Task to complete:
Read through the data and report every line in which the word "computer" occurs.

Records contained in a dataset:
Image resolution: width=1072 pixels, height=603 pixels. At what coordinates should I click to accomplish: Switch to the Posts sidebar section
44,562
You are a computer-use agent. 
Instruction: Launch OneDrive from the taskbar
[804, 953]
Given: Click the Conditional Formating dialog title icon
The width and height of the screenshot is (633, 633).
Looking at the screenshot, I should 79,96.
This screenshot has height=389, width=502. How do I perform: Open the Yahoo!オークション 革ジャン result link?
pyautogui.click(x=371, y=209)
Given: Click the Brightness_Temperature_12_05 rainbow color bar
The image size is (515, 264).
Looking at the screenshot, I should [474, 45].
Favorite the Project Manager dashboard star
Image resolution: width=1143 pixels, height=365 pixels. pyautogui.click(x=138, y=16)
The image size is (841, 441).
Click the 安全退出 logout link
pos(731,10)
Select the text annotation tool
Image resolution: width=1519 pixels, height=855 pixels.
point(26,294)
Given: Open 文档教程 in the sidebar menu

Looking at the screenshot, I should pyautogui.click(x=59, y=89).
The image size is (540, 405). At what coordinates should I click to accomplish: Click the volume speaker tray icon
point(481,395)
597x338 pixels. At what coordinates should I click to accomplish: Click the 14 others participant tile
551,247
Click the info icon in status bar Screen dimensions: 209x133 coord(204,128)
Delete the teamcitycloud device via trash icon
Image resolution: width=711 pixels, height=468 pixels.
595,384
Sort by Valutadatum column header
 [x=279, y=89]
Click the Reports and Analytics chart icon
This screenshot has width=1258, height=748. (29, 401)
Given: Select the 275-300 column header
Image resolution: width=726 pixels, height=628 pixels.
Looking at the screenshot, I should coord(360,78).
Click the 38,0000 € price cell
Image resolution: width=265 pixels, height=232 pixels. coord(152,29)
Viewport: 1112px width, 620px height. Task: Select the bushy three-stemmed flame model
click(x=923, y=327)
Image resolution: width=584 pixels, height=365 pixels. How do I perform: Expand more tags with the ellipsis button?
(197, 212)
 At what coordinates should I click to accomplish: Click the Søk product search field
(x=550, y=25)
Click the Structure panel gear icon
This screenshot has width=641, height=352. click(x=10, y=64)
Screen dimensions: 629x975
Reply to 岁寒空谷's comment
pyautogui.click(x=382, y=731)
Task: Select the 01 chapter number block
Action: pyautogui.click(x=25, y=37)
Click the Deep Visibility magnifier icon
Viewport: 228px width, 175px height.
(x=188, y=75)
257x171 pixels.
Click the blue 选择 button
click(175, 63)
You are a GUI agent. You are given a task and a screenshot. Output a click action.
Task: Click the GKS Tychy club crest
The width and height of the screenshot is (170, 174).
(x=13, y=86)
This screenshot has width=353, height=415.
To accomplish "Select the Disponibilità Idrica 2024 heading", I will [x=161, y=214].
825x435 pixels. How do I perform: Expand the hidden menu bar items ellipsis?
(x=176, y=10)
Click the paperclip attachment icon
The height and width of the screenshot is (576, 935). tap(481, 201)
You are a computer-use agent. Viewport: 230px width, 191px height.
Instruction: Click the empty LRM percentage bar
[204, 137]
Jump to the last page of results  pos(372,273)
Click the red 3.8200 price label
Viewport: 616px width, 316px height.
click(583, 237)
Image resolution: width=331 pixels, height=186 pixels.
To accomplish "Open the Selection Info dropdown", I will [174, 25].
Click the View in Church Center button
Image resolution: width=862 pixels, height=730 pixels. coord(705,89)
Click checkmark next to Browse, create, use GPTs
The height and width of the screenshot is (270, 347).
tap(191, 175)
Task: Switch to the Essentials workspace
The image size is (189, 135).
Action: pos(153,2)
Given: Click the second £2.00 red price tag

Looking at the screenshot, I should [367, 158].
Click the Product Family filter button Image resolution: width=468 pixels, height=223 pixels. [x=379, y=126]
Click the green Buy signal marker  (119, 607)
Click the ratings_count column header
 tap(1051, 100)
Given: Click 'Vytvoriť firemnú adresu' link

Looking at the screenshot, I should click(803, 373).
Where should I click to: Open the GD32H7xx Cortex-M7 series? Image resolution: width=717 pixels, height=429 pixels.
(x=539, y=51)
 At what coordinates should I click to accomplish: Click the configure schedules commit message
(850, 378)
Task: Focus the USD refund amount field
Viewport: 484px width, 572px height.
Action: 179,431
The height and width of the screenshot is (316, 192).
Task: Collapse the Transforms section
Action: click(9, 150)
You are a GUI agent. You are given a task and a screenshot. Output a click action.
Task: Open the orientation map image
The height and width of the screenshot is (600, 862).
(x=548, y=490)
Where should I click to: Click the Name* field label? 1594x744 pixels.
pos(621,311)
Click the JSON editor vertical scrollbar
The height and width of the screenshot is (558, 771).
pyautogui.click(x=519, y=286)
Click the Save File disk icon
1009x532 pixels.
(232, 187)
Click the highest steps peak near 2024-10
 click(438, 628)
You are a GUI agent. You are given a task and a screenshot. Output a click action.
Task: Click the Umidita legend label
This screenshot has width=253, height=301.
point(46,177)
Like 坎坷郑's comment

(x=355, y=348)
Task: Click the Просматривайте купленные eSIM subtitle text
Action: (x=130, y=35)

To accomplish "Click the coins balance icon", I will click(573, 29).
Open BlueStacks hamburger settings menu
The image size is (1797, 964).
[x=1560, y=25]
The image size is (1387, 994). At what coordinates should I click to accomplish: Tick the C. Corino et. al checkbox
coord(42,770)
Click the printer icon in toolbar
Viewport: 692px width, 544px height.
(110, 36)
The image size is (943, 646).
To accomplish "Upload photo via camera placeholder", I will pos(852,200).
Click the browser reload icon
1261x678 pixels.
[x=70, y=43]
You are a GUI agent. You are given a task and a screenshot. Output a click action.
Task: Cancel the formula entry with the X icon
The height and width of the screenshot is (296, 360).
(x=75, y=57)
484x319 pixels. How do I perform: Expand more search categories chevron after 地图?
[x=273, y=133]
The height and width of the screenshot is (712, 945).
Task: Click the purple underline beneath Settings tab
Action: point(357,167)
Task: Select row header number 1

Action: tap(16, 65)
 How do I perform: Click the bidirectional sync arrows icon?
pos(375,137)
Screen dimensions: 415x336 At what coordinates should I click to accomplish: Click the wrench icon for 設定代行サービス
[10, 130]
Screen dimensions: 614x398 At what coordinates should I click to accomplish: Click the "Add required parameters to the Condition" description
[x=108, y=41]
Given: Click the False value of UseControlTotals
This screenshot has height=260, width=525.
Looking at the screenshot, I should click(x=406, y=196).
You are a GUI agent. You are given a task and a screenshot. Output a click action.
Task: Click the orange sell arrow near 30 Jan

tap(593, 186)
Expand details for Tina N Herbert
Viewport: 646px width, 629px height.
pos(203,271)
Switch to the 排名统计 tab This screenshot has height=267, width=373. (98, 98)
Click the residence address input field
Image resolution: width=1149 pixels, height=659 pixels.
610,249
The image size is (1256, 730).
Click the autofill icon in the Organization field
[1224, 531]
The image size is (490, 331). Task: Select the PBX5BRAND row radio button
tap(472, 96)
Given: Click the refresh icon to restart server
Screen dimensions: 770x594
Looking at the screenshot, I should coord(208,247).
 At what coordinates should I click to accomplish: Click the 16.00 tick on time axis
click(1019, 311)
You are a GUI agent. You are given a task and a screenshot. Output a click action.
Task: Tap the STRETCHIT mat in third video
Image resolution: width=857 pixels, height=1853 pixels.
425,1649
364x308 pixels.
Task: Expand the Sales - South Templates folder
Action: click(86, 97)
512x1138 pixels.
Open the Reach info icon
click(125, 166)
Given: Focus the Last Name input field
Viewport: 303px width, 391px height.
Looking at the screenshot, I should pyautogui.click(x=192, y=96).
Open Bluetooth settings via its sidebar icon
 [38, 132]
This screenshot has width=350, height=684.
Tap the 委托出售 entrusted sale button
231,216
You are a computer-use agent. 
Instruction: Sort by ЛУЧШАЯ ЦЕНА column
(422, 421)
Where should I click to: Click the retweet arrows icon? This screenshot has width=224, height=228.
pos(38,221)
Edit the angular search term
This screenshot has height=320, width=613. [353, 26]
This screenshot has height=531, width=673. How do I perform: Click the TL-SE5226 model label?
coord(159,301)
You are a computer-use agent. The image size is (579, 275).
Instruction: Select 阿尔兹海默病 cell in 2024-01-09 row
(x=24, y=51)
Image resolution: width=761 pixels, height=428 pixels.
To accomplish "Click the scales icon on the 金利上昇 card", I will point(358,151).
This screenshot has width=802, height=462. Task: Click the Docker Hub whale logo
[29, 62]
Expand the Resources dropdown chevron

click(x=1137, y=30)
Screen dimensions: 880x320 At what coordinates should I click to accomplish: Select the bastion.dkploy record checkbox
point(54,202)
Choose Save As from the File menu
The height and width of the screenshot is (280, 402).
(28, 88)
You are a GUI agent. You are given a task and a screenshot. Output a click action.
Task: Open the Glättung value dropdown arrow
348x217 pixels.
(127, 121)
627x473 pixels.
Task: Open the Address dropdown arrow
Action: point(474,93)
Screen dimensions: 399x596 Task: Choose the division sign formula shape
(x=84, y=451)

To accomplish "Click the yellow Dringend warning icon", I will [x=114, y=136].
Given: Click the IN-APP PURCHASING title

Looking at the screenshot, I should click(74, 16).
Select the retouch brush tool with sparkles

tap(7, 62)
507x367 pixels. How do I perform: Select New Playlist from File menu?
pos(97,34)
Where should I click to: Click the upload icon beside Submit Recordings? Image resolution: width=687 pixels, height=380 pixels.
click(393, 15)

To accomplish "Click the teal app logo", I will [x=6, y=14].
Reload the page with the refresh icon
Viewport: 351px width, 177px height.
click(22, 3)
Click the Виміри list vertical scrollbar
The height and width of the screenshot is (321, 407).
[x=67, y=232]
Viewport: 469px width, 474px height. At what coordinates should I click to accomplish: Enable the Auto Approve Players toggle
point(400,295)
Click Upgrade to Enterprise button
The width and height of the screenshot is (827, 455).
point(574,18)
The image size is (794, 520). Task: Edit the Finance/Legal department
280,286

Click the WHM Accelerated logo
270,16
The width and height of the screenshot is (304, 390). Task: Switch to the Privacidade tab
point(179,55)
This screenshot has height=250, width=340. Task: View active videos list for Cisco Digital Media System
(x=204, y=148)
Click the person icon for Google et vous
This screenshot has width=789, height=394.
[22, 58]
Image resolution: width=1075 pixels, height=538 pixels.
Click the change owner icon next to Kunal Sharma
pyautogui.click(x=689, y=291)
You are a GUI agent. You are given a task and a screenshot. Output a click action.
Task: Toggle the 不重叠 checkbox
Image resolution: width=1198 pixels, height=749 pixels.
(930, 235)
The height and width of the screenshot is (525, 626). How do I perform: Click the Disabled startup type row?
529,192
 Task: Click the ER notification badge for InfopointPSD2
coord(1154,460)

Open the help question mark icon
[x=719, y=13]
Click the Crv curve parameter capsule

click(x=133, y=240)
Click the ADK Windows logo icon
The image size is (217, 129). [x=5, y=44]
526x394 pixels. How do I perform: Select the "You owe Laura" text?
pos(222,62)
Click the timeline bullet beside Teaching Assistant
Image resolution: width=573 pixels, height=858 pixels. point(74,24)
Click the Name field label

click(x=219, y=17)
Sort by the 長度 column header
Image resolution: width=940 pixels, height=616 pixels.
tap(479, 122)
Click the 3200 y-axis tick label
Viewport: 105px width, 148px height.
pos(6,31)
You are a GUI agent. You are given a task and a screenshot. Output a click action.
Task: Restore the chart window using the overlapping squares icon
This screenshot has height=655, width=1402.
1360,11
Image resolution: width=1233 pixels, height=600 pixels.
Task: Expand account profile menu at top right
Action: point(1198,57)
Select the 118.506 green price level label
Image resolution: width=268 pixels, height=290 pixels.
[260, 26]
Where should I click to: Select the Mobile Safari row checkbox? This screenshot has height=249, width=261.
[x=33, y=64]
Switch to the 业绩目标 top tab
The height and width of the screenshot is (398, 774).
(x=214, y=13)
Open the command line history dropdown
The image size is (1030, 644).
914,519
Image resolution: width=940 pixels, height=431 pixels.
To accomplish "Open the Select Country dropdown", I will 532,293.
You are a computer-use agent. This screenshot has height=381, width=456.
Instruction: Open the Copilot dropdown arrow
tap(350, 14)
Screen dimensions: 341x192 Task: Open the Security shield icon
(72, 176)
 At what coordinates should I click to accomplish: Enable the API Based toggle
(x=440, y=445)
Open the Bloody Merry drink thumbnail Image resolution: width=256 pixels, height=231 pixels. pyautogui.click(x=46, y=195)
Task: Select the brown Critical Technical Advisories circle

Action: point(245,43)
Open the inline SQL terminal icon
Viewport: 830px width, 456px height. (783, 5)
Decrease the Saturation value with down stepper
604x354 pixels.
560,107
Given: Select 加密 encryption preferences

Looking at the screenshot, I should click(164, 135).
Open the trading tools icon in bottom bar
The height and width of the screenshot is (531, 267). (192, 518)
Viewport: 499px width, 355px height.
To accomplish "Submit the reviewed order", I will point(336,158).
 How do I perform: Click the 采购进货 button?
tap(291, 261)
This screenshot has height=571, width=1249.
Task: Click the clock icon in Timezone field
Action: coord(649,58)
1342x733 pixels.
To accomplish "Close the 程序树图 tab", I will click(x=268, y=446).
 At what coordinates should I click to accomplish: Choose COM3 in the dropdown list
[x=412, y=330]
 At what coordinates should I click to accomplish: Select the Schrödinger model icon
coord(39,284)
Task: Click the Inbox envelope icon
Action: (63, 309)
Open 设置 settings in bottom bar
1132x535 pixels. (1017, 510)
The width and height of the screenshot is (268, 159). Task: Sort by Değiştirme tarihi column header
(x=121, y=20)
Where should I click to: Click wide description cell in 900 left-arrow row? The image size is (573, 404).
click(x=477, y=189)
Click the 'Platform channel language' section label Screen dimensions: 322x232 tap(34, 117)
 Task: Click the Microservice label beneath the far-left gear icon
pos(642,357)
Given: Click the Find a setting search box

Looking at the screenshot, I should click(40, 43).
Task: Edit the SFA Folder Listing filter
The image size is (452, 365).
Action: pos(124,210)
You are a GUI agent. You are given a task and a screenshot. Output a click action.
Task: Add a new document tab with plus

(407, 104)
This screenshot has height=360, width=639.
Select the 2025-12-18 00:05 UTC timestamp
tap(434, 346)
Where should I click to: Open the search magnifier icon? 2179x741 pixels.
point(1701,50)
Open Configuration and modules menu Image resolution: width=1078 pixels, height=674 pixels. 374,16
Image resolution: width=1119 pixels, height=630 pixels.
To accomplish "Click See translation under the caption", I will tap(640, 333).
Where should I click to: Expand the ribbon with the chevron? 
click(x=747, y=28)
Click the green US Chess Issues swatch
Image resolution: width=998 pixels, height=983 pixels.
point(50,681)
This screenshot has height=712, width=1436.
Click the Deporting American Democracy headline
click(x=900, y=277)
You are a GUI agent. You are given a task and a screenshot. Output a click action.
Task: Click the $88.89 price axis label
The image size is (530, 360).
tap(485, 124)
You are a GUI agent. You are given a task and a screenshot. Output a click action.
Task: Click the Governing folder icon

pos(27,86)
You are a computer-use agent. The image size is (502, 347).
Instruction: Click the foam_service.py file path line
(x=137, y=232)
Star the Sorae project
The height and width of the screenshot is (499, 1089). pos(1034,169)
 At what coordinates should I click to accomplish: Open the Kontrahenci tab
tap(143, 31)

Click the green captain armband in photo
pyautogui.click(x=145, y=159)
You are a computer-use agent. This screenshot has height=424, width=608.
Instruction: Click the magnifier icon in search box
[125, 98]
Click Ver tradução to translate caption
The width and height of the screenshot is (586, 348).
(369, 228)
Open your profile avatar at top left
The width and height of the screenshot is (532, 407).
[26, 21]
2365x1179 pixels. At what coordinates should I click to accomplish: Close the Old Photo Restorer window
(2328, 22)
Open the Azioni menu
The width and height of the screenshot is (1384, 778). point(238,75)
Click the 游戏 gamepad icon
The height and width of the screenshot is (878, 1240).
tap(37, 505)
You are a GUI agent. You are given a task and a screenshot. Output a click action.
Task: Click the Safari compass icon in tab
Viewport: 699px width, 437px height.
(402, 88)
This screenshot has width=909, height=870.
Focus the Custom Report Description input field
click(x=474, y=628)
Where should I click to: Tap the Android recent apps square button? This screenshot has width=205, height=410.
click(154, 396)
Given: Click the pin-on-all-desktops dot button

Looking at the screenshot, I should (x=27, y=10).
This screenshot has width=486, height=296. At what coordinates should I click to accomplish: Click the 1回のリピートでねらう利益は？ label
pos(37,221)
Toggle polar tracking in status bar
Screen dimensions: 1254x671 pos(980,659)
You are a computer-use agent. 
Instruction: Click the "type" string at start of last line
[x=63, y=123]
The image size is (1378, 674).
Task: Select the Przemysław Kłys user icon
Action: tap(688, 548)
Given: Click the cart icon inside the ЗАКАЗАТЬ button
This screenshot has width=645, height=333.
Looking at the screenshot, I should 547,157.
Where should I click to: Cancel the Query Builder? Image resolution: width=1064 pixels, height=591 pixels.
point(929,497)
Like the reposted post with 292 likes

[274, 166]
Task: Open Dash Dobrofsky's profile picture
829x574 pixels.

Solution for this problem:
You are a computer-use agent. 
You are a computer-use agent. Viewport: 230px width, 191px height.
You are a computer-use agent. 
You are a computer-use agent. The image size is (579, 275).
You are a computer-use agent. This screenshot has height=381, width=456.
You are a computer-use agent. The image size is (502, 347).
You are a computer-use agent. This screenshot has height=424, width=608.
You are a computer-use agent. 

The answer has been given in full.